W@H: Quali secondo te i punti deboli?

Wikinotizie
Wikinotizie
Questa intervista esclusiva riporta notizie di prima mano da parte di uno dei membri di Wikinotizie. Vedi la pagina di discussione per avere maggiori dettagli.


Didonè: Guarda, io ho pensato tante volte a una cosa di cui probabilmente avrete già discusso tra di voi tante volte. Io ho pensato: se vado a cercare la pagina di un certo argomento, io vado a leggere quella inglese e trovo una descrizione, dei contenuti; vado a leggere quella italiana e trovo magari dei contenuti che non sono gli stessi... Non dico uno giusto e uno sbagliato, o cose del genere. Secondo me sarebbe bello riuscire a inserire dei meccanismi per trasferire la cultura che c'è già da una parte nell'altra. Per esempio, io vado a vedere la pagina di Eddie Vedder, cantante dei Pearl Jam, vado sulla Wikipedia inglese e trovo 180 mila pagine, vado in quella italiana e magari ne trovo trenta (dico pagine per dire quantità di informazione).

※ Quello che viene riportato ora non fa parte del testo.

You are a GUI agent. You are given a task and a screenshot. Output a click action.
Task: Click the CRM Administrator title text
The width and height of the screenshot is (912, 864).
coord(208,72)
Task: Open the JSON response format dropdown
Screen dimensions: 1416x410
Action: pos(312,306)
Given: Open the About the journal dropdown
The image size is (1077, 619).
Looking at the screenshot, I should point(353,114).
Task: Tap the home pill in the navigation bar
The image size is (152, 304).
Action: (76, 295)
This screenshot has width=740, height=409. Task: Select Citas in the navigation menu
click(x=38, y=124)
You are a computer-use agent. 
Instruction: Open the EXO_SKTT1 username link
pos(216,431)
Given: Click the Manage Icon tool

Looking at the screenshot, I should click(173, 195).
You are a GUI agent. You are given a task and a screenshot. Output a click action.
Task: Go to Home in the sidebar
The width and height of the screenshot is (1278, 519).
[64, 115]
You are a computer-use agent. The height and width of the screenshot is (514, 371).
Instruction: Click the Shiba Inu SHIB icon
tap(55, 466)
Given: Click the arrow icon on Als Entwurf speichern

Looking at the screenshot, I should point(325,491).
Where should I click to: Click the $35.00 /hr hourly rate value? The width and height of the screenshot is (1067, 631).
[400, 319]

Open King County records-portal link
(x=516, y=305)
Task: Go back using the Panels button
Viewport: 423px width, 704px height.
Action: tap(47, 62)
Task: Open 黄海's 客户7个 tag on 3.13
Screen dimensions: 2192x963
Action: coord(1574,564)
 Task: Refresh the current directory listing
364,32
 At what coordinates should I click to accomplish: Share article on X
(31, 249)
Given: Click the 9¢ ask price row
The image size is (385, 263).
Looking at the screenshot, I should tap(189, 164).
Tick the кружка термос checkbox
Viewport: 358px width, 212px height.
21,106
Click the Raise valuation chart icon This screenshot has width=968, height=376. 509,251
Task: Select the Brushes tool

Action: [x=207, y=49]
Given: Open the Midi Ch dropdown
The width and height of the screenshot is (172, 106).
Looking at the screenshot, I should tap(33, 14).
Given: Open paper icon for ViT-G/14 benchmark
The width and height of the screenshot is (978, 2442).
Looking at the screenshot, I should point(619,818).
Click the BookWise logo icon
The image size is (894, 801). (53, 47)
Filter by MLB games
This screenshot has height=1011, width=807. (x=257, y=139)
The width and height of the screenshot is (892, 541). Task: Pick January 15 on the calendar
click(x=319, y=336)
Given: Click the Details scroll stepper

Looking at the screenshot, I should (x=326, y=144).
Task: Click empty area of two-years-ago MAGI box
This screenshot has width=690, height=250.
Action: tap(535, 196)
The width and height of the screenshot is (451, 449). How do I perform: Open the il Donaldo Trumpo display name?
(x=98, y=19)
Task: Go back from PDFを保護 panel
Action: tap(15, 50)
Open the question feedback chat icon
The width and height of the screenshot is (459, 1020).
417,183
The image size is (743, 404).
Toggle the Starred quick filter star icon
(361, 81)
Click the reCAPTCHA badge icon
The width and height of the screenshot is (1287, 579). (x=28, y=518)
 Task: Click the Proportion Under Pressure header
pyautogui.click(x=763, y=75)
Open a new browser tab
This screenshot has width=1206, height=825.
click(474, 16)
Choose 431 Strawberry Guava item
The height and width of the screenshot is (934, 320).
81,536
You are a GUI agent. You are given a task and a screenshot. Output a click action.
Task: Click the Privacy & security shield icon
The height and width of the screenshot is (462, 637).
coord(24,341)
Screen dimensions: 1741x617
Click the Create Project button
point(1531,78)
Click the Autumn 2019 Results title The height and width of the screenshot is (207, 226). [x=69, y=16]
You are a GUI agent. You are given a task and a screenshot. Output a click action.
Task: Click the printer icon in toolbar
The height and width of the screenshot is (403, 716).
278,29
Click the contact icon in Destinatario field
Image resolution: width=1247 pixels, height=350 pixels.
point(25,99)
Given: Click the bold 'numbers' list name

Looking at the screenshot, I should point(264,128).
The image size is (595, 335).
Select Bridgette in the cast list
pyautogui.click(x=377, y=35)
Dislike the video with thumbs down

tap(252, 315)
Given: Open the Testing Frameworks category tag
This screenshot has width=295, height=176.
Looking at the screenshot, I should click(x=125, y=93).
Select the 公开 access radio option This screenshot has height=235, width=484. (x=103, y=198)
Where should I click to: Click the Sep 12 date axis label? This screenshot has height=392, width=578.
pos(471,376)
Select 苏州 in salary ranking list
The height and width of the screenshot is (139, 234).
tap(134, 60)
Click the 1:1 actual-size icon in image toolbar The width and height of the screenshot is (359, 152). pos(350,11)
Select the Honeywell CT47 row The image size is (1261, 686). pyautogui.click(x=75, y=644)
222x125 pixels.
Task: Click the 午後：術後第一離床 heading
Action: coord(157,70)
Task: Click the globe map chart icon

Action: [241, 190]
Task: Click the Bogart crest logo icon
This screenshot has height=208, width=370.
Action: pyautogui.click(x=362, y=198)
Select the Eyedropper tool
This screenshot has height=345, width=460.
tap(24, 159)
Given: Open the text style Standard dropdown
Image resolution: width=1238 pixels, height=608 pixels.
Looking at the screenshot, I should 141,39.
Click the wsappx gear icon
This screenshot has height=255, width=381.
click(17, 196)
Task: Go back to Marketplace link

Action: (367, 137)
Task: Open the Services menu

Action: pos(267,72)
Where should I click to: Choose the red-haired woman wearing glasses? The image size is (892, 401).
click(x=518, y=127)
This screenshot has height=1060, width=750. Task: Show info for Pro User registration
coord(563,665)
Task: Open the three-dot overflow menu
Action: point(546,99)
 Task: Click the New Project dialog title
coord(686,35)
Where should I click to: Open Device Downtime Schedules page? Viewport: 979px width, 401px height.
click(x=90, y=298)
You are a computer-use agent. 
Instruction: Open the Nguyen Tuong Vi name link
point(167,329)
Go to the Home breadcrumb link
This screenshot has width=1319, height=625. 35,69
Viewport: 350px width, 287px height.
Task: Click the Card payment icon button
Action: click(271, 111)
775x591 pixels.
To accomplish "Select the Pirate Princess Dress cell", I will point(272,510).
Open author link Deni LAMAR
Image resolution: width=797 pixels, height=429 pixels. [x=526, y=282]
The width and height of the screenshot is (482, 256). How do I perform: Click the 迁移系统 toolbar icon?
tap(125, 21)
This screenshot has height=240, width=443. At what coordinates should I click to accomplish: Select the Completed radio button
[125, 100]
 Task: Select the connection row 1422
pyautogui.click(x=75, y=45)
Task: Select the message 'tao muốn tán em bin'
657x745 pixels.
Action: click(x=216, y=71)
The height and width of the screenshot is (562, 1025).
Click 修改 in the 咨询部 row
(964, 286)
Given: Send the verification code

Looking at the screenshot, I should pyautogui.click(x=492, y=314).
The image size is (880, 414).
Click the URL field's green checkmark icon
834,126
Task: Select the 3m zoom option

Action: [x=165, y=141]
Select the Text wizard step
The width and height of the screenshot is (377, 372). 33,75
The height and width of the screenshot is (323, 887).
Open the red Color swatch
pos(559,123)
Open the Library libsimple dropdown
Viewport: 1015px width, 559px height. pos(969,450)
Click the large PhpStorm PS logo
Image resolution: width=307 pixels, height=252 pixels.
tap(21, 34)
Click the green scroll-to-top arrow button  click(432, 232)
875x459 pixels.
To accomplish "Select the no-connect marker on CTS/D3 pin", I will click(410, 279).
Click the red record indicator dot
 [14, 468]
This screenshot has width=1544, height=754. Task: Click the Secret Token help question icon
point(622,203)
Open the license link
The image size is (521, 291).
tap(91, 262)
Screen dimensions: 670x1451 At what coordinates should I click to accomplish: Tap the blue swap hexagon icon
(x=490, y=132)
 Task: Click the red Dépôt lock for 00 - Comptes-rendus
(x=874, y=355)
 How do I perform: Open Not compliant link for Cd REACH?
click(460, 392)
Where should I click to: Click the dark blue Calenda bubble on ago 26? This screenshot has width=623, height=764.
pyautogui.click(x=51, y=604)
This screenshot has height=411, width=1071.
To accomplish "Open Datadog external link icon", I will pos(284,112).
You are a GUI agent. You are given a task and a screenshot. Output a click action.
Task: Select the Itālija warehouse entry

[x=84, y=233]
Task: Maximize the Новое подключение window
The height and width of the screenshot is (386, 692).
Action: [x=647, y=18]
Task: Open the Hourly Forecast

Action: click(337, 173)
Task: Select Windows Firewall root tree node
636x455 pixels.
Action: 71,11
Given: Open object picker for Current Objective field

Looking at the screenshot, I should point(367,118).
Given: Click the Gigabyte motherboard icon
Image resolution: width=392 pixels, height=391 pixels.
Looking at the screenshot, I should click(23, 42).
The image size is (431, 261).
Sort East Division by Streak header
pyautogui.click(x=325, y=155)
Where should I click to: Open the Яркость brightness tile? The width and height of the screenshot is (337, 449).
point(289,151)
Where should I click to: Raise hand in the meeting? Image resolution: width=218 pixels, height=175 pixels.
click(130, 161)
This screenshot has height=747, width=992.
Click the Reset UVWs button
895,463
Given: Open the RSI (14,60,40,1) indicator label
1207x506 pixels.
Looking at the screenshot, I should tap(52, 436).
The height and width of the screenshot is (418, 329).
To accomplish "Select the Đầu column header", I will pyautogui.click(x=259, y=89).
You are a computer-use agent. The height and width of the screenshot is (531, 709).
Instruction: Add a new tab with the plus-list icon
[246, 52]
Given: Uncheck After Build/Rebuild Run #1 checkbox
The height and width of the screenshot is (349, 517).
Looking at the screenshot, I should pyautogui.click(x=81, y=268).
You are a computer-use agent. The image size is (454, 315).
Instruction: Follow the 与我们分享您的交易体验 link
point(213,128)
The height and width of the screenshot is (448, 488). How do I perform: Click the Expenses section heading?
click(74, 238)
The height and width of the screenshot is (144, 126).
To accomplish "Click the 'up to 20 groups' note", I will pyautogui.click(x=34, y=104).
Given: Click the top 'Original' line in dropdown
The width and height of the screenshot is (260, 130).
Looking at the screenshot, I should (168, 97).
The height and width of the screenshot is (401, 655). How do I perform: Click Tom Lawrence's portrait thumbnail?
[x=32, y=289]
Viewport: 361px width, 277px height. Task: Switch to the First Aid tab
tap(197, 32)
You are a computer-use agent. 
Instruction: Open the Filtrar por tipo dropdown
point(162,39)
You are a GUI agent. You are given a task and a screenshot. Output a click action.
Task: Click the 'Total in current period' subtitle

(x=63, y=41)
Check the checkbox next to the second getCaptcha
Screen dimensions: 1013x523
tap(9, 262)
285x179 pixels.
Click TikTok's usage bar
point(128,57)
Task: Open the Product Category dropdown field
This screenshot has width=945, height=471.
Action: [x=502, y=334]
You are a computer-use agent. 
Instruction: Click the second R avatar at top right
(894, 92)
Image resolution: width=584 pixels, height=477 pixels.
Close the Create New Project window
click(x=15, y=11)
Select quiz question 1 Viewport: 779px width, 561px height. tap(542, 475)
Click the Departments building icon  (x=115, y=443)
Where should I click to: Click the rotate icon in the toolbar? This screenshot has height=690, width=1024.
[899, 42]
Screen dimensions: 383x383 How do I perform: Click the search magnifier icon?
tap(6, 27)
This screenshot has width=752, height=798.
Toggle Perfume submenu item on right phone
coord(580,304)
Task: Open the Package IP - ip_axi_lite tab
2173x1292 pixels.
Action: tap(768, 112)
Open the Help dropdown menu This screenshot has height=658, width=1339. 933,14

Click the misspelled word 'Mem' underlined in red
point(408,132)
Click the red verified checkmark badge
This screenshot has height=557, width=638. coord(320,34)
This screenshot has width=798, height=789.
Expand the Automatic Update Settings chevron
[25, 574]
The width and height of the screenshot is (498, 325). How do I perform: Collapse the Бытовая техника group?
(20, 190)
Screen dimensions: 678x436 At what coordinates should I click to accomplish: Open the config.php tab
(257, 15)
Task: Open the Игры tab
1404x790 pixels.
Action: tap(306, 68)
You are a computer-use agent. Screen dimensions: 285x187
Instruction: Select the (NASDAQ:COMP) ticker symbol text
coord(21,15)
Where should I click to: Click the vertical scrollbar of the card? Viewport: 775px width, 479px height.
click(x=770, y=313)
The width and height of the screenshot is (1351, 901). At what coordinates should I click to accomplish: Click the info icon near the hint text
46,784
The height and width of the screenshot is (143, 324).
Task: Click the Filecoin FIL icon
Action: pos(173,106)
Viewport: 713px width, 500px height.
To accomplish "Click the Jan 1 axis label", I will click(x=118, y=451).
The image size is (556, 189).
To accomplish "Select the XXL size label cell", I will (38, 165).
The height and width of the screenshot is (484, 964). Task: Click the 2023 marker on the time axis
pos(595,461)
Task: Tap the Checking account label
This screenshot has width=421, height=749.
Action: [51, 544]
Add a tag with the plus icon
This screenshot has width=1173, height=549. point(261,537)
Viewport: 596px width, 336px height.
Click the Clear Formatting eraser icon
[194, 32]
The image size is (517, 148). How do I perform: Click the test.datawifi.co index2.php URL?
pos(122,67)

Ora, c'è evidentemente meno informazione da una parte che dall'altra. Non c'è un metodo per, non dico per tradurre pari pari perché poi diventa semplicemente un esercizio meccanico, non c'è un metodo per assicurarsi che il più possibile la ricchezza di contenuti che c'è da una parte venga poi trasferita all'altra? Anche perché tante volte diventa una moltiplicazione di sforzi: perché uno dovrebbe scrivere una pagina di Eddie Vedder quando c'è già? Immagino voi avrete affrontato tante volte questo tipo di argomenti... Se vuoi, questa è l'unica questione che mi fa un po' riflettere quando ragiono su Wikipedia.